Jeff Simmons told me after Kundra had
taped an interview with him to promote the Naked
Angels soundtrack album that he really didn’t know where Kundra was coming
from. When the publicity came out Simmons declared it “too rank”, and had had
some sport at the expense of some of the show-biz clichés in it.
Kundra had a tall, lean girlfriend
named Cathy. He was notably dark and Jewish; she was notably blond and shiksa.
Nice couple. One evening Kundra, Cathy, a drummer from Seattle named Jon
Keliehor, and I went in my microbus to Foster’s Blue Grotto, an old-style
beatnik coffee house. Foster was an old friend of Alfredo’s who I’d met soon
after arriving in LA. We had some coffee and snacks, listened to the jukebox,
and played some pinball. We were in a good mood when we left, and Kundra was
carrying Cathy across the street piggyback.
Then a cop car cruised by slowly and
one of the cops yelled out its window, “Hey! If you’re gonna grab ass don’t do
it in the street!”
Cathy jumped down from Kundra’s back
and they dashed across the rest of the street to the sidewalk, where Keliehor
and I were already standing, waiting for them. The cop car then did a squealing
tight u-turn and varoomed up to where we were standing. Then the cop snarled,
“Don’t run away from me when I’m talking to you!”
And then they had Kundra and Keliehor
and me up against the cop car, and one of them frisked us while the other one,
a little bundle of strut and sneer out of some cartoon, hit on Cathy, asking
her what she was doing with trash like us. And then they went through our
wallets and radioed in to see what they could get on us. I, for some reason,
had my car registration in my wallet, and they found that I had an overdue
parking ticket. Five dollars. And then one of the cops showed himself to be
promotion material by noticing that a VW bus with the same plates as my
registration card was parked like two cars away. All this time there was
probably crime going on somewhere in the district. It was the turf of the
LAPD’s notoriously corrupt Rampart Division. Foster told me later that those
two cops had been hitting on him for protection money, and were hassling his
customers to put pressure on him to pay.
Anyway, I ended up spending the night
in jail and getting released the next morning without being charged. The others
took the keys to my bus from my handcuffed hands and drove home. Keliehor
picked me up in the morning. Kundra took it all in an irritated-but blasé
manner, as befitted his New York cool.
Having once edited a fan magazine,
Kundra had a highly-developed sense of who was in what he called the “pop
aristocracy” and who wasn’t. One who was pop aristocracy, in Kundra’s vision,
was the notorious and truly bizarre Cynthia Plaster Caster, who had some kind
of a contract with Bizarre, Inc.
Cynthia was at the time without a
regular plater, or person to administer oral sex to the rock stars in order to
keep their dicks in shape for casting. Cathy thought it might be fun to have a
go at being Cynthia’s plater, which freaked Kundra out (“I guess I’m a sexual
hypocrite; I’m really more old-fashioned than I thought I was, after all,” I
remember him saying with sadness and wonderment in his voice). As a result of
the conflict inherent in this situation, Cathy left town and Kundra headed back
after her to New York City.
Once, when l was talking to him on the
phone after he’d returned to the East Village, he told me he’d just done up
some smack and was getting ready to, “go and hit the street for an egg cream.”
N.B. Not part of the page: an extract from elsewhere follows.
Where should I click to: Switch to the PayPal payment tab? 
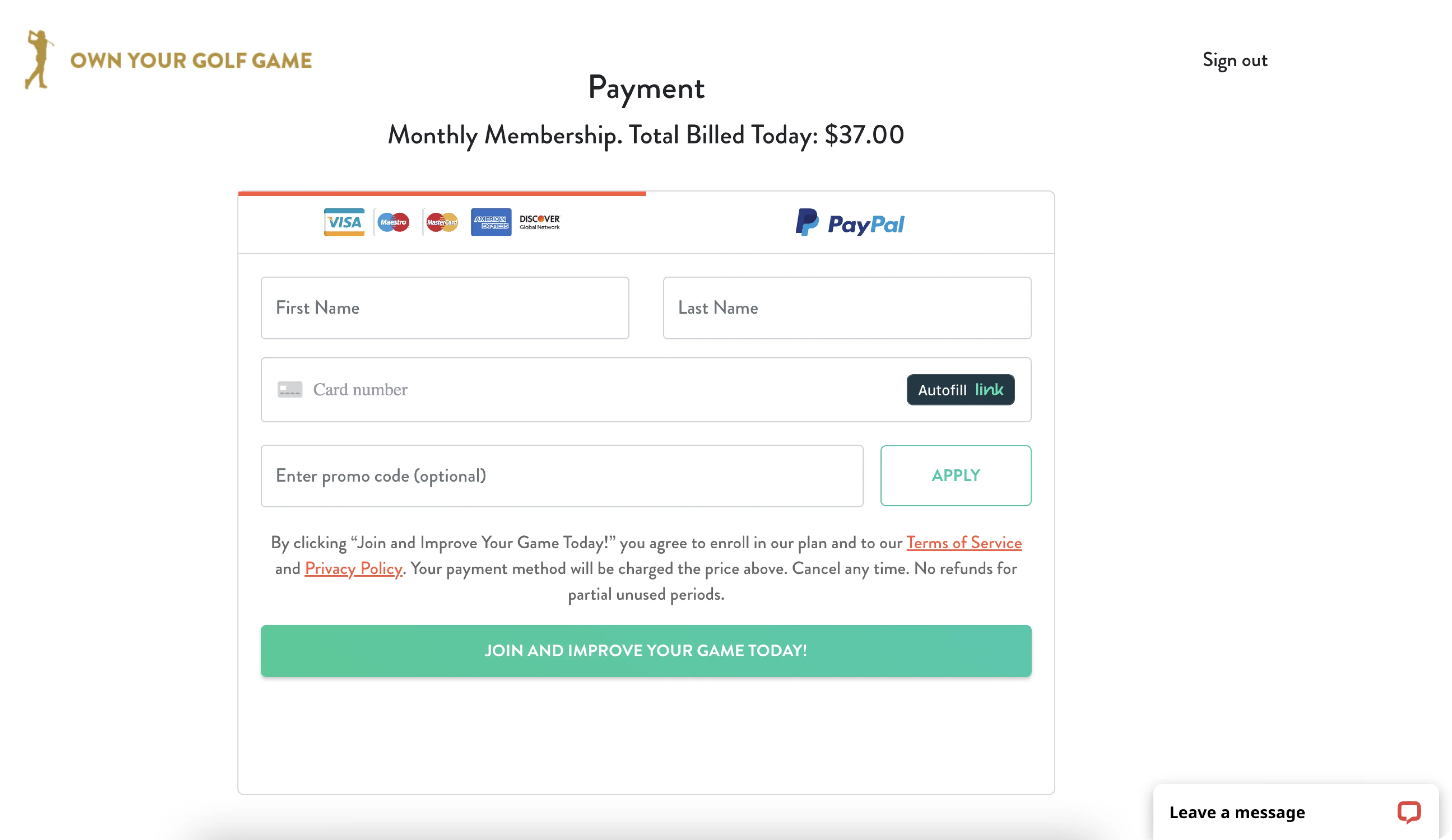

It was our last contact. All Google reveals of his subsequent existence is that
he was still editing fan mags in the mid-to-late 80s.
Cynthia Plaster Caster
One of the people whom I met at the
offices of Bizarre, Inc. and who became a friend of mine was Cynthia Plaster Caster
(her original surname had been Albritton). For those who have never heard of
her particular niche in rock culture, Cynthia made plaster casts of the erect
dicks of rock stars and others in the rock world. A recent brief check on her
website reveals that she still does.
I heard about Cynthia and her
collection of plaster artefacts around the office for a few weeks before I met
her. Pauline, the tall skinny Londoner who was more or less in charge of United
Mutations (the fan-relations operation), had seen them and was rhapsodic about
the size of Jimi Hendrix’s. “I couldn’t even get my hands around it!,” is what
she told me, her elegant voice expressing wonder and awe.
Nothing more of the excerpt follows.